### TASK BRIEF
Report each line below that carries the word "agent".

[Stored records]
━━━━━━━━━━
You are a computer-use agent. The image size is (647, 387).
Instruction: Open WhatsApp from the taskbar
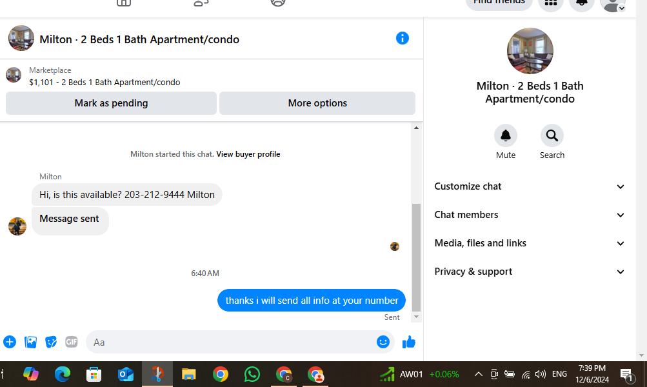(252, 374)
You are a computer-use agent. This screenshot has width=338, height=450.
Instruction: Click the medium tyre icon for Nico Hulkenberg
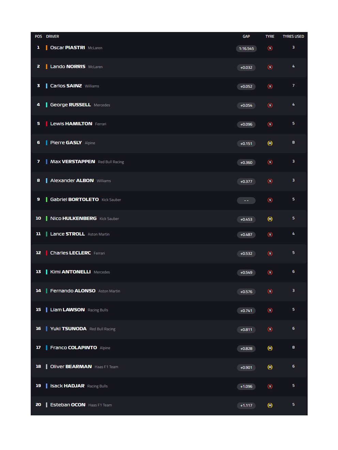pos(270,219)
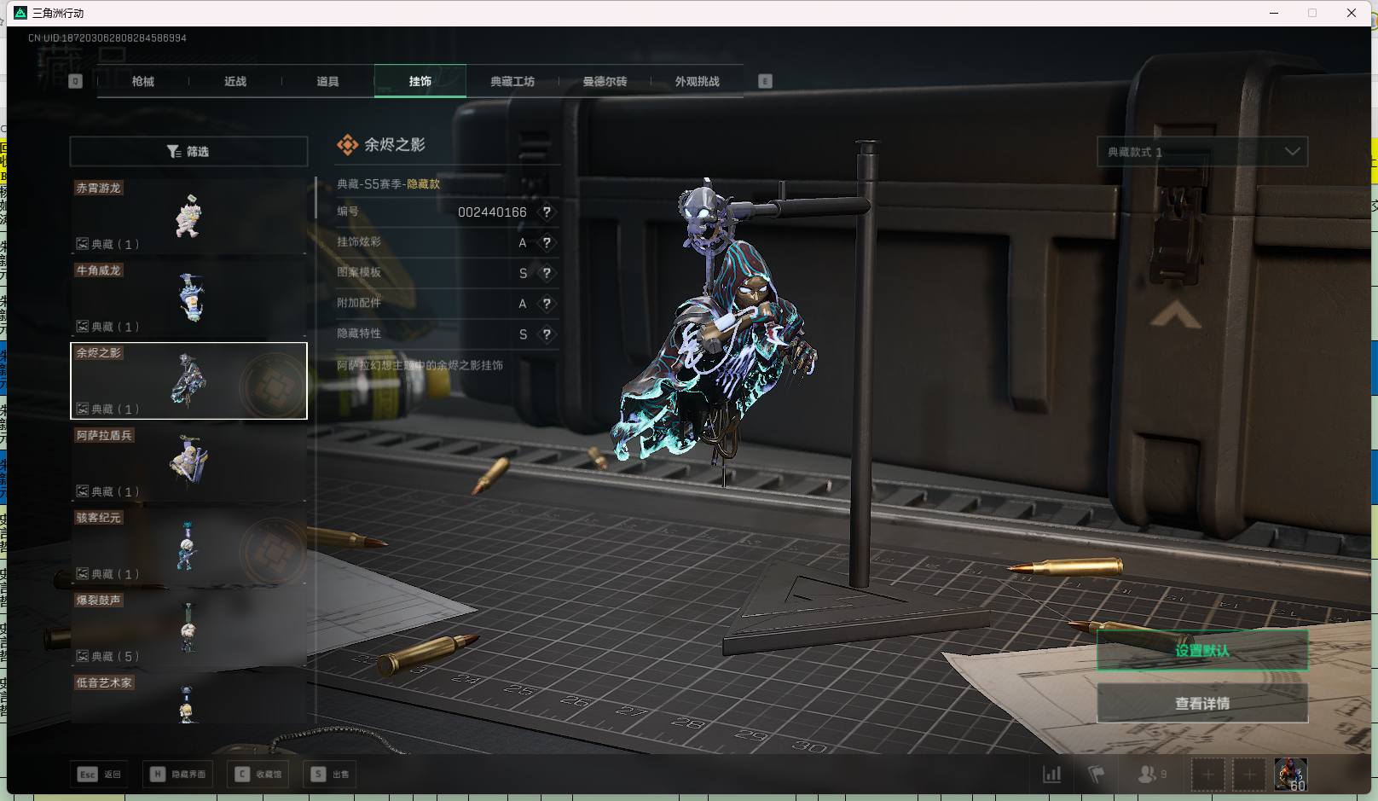1378x801 pixels.
Task: Click the up chevron arrow on right
Action: pyautogui.click(x=1175, y=316)
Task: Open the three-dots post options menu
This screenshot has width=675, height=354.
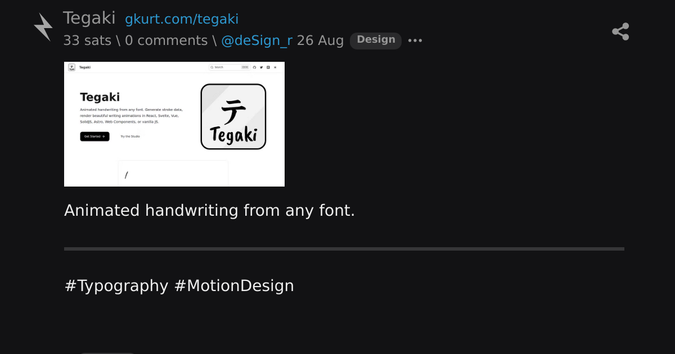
━━━━━━━━━━
### FINAL ANSWER
You are a computer-use agent. The image size is (647, 387).
You are a computer-use agent. This screenshot has width=338, height=450.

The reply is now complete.